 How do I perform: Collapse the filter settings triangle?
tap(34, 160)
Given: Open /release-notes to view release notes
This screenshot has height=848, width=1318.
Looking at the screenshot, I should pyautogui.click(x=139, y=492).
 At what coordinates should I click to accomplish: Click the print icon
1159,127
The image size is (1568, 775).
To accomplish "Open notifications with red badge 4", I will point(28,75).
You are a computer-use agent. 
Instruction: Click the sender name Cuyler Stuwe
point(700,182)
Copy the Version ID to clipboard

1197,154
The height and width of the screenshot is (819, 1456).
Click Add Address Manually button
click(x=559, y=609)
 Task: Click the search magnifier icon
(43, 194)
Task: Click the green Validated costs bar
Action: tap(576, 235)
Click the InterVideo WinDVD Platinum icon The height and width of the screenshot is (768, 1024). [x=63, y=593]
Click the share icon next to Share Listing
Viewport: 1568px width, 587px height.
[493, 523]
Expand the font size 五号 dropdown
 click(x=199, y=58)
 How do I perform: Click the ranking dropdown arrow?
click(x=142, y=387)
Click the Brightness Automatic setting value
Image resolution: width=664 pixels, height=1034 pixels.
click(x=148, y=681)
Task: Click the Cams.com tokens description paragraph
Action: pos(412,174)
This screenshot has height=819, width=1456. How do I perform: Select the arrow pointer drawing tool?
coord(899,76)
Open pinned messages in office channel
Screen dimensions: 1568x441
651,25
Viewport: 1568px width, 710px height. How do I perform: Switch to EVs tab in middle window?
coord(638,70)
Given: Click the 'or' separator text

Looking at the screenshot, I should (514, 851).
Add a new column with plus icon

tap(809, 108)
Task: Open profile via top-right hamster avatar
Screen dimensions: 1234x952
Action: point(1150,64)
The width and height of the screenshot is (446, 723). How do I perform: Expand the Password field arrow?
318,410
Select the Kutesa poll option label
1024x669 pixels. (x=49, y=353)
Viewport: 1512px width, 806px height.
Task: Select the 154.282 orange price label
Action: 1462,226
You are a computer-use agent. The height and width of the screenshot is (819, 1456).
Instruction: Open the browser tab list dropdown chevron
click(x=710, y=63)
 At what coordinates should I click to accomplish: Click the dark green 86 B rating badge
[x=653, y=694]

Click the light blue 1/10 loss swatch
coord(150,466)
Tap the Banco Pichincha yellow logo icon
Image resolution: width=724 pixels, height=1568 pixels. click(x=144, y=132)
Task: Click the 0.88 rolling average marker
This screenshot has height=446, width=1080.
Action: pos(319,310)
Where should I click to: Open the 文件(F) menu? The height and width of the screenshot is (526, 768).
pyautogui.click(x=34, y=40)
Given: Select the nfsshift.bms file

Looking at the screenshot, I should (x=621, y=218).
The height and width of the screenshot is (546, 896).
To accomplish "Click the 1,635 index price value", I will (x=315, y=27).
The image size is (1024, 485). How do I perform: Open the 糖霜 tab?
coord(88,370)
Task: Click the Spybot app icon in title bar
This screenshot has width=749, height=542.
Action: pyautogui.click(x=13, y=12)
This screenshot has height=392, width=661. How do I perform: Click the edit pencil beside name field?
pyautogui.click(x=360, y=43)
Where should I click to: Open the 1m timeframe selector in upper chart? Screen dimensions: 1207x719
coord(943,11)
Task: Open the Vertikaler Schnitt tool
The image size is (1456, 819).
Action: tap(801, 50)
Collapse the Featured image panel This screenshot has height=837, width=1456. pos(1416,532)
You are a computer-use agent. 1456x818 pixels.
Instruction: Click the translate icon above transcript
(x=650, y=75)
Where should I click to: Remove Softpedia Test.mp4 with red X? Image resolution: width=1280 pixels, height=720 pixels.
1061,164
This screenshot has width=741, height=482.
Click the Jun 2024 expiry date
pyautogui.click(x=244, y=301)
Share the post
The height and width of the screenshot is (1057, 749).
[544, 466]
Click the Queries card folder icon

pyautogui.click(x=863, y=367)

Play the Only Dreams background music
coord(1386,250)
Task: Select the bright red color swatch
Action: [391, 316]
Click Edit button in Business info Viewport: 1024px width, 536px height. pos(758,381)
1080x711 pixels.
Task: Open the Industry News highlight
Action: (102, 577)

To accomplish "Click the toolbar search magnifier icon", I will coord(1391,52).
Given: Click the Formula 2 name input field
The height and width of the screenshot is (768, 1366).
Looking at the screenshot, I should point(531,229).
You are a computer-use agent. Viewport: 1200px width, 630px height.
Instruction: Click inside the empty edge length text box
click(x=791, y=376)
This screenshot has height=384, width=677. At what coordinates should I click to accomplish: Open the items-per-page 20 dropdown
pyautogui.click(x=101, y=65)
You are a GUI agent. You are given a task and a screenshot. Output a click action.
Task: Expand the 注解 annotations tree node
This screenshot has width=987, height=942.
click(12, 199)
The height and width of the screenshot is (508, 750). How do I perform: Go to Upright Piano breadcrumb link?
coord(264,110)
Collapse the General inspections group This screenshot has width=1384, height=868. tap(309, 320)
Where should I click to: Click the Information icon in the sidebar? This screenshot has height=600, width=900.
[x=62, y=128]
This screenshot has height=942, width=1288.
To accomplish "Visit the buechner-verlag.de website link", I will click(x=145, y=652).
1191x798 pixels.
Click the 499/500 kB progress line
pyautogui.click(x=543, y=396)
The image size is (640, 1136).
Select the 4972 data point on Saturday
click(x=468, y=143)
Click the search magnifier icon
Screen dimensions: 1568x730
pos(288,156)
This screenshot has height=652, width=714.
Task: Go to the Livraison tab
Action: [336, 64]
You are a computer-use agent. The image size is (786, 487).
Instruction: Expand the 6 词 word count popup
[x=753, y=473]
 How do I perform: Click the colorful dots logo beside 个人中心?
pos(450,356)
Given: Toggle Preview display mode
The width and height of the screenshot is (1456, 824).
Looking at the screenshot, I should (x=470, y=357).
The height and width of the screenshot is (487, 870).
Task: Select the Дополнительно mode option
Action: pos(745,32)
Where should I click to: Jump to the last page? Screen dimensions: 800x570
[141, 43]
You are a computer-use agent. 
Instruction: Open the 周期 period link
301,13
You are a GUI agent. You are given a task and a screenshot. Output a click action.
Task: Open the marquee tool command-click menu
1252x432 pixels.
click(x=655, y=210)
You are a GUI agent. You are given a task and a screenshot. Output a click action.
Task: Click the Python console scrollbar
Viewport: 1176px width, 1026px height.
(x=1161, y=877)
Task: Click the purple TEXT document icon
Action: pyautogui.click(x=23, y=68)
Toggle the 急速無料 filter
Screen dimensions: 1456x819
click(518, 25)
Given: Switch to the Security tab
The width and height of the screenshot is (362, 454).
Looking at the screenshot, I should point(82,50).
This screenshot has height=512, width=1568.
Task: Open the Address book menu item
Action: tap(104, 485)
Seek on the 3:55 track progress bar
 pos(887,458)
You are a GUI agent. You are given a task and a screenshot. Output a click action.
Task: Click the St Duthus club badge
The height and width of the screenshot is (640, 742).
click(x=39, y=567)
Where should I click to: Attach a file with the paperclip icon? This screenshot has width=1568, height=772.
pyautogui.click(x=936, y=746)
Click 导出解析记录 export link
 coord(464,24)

▶ Challenge
Please count the lines in the entries above that contain the string "size", and reply with only that number.

▶ Response to this exercise
6